(Stored records)
┌────────

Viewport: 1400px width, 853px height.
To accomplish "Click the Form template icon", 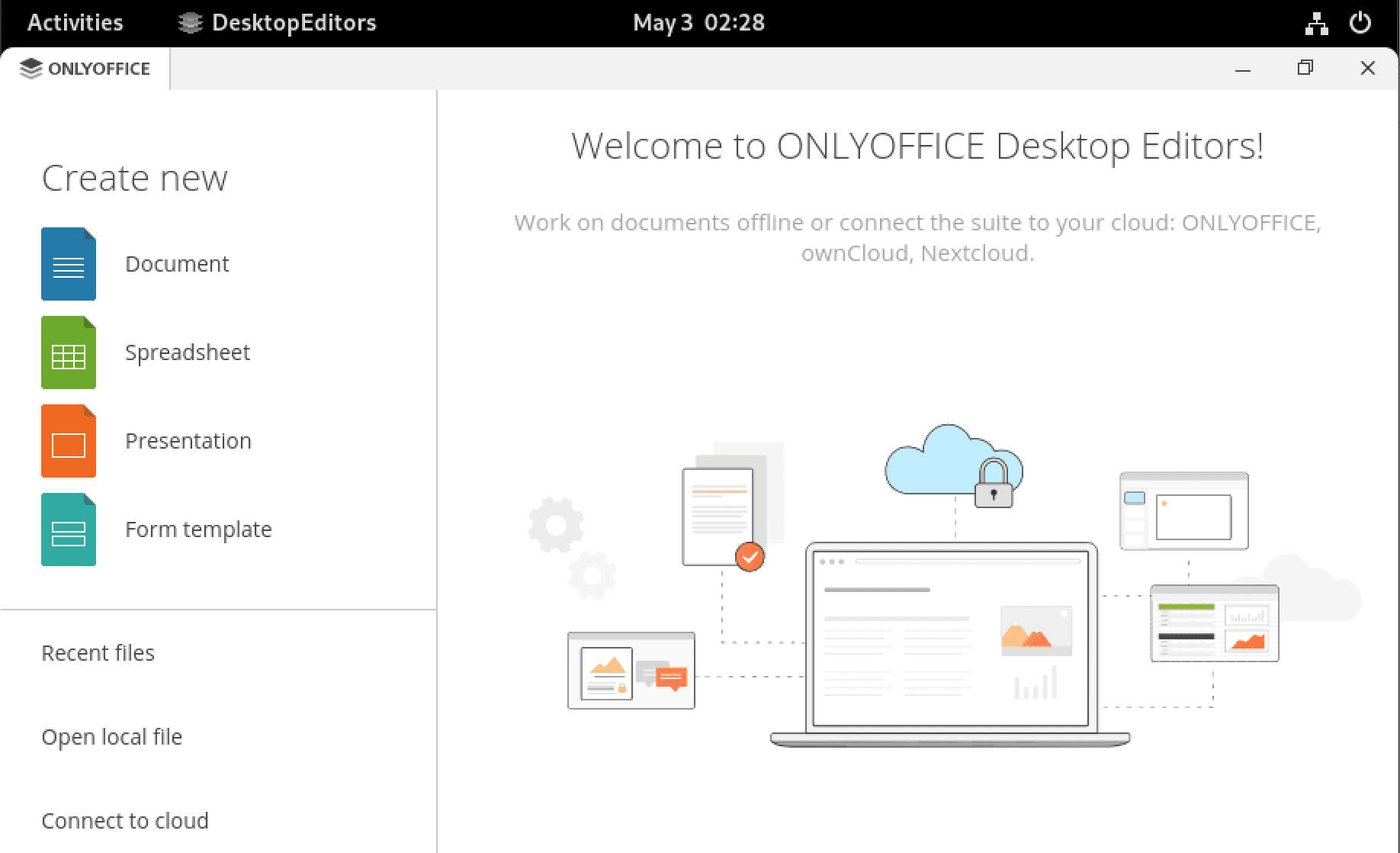I will [x=68, y=530].
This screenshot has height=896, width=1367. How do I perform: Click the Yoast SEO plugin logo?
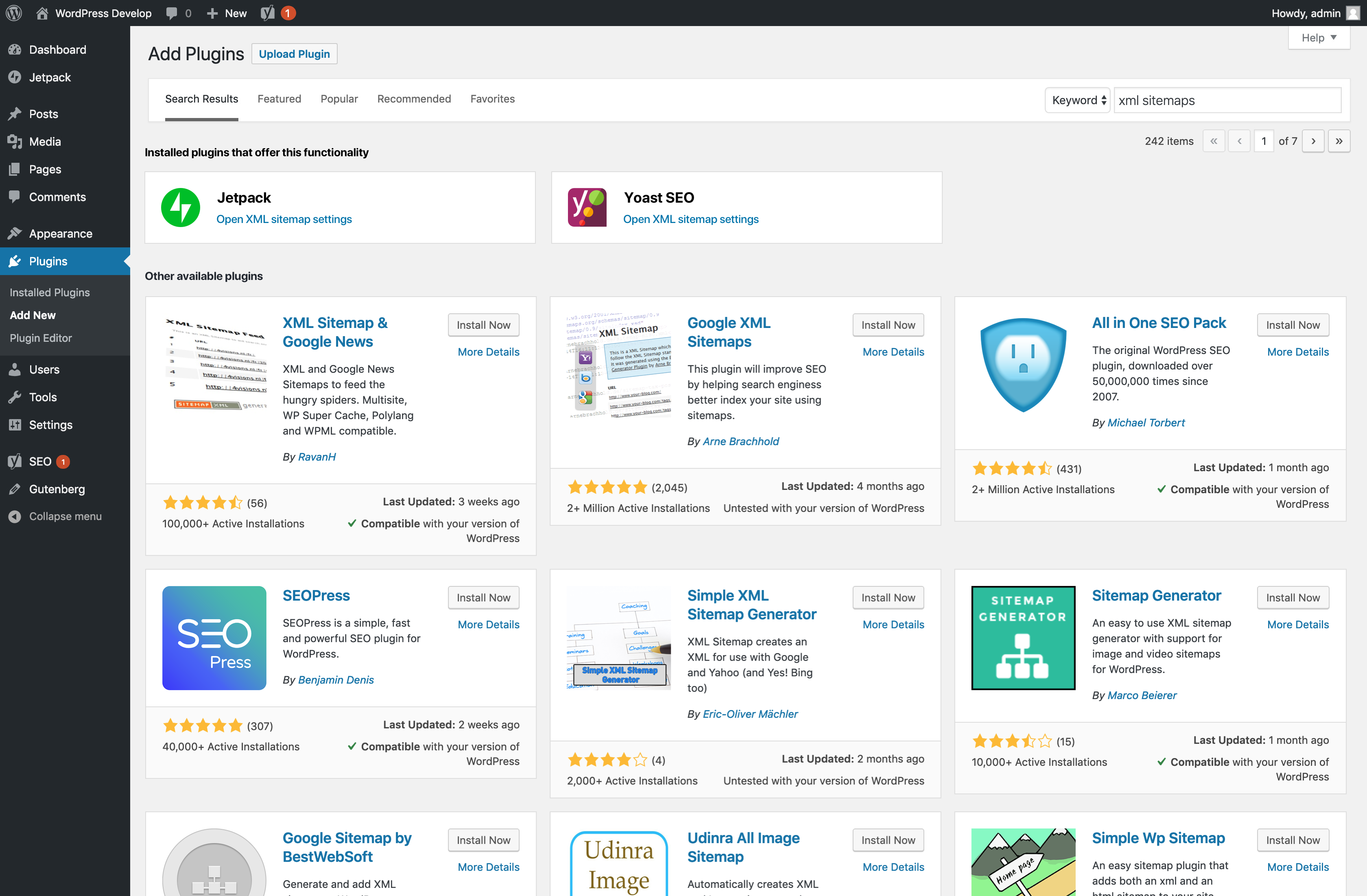[586, 208]
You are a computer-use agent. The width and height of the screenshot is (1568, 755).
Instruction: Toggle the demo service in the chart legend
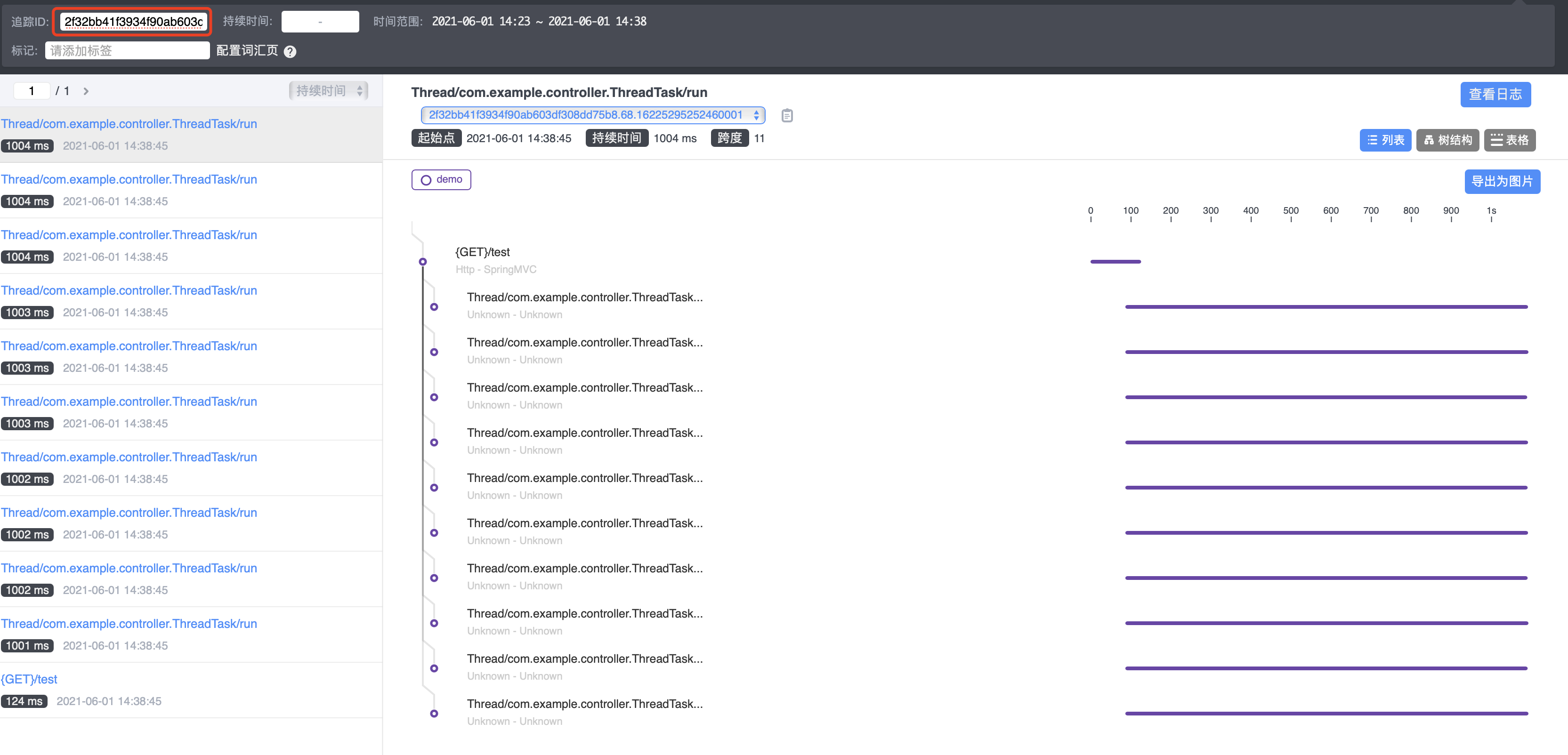(441, 179)
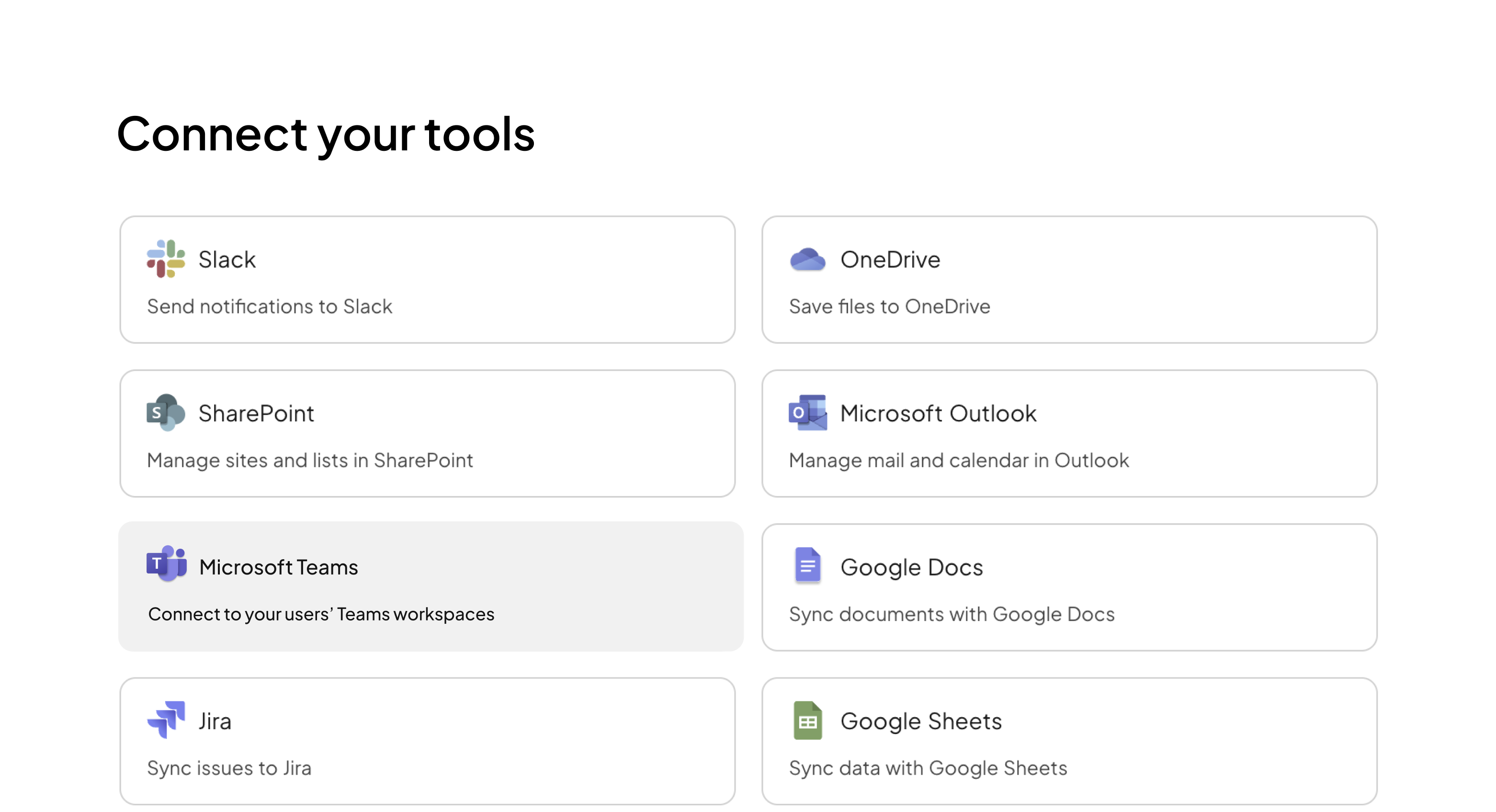The width and height of the screenshot is (1496, 812).
Task: Select the Jira card heading
Action: (x=215, y=722)
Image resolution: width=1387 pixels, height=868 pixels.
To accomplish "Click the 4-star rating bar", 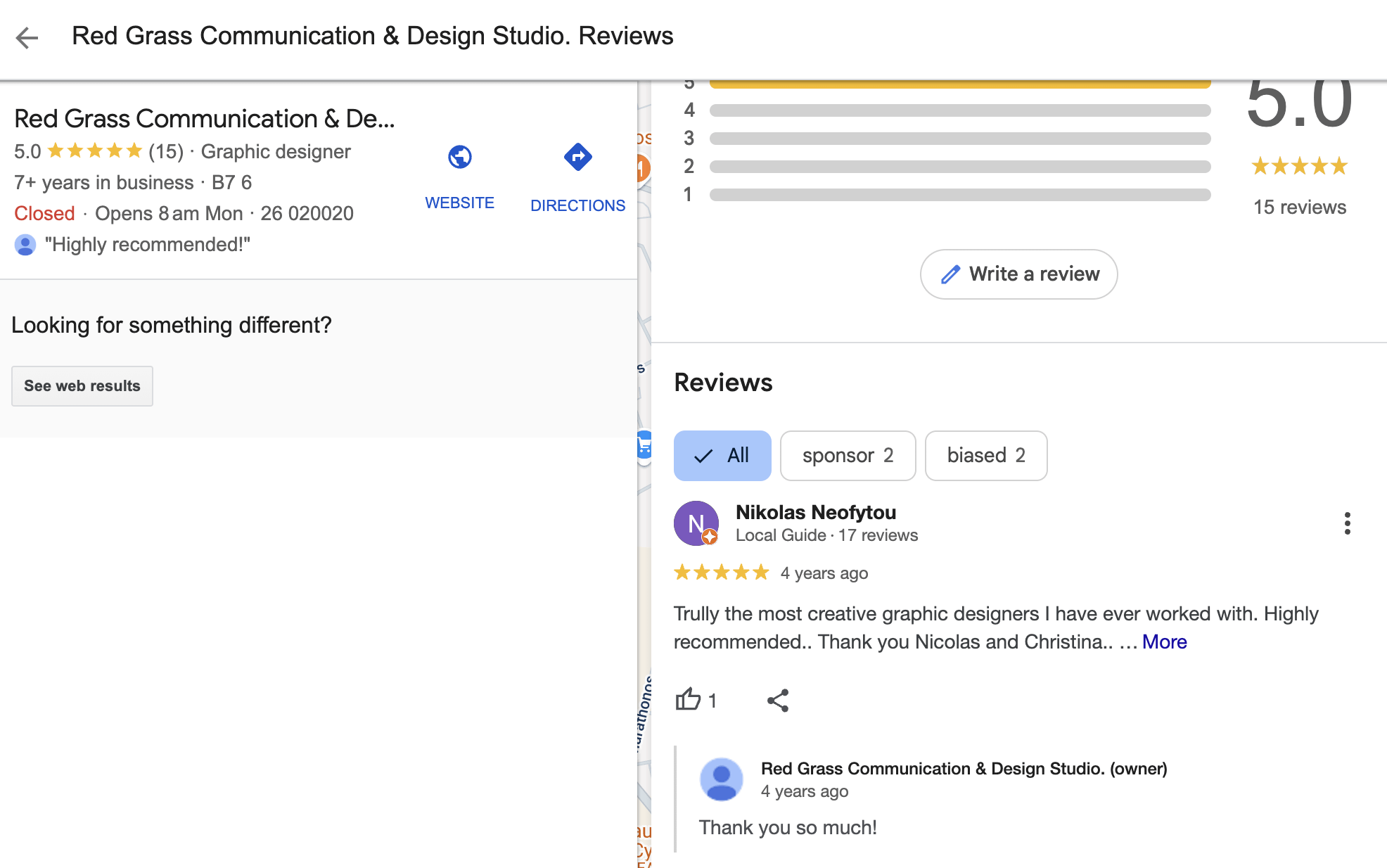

└────────

- **Exercise objective**
Take the line containing "You are a computer-use" and all lines after it to the end of the data above, and reproduce them exactly, leaving out pictures. Nothing else belongs in the copy.

- **Task answer**
You are a computer-use agent. The width and height of the screenshot is (1568, 755).
Instruction: Toggle the demo service in the chart legend
(441, 179)
The width and height of the screenshot is (1496, 812).
Task: Select the Jira card heading
Action: (x=215, y=722)
Image resolution: width=1387 pixels, height=868 pixels.
To accomplish "Click the 4-star rating bar", 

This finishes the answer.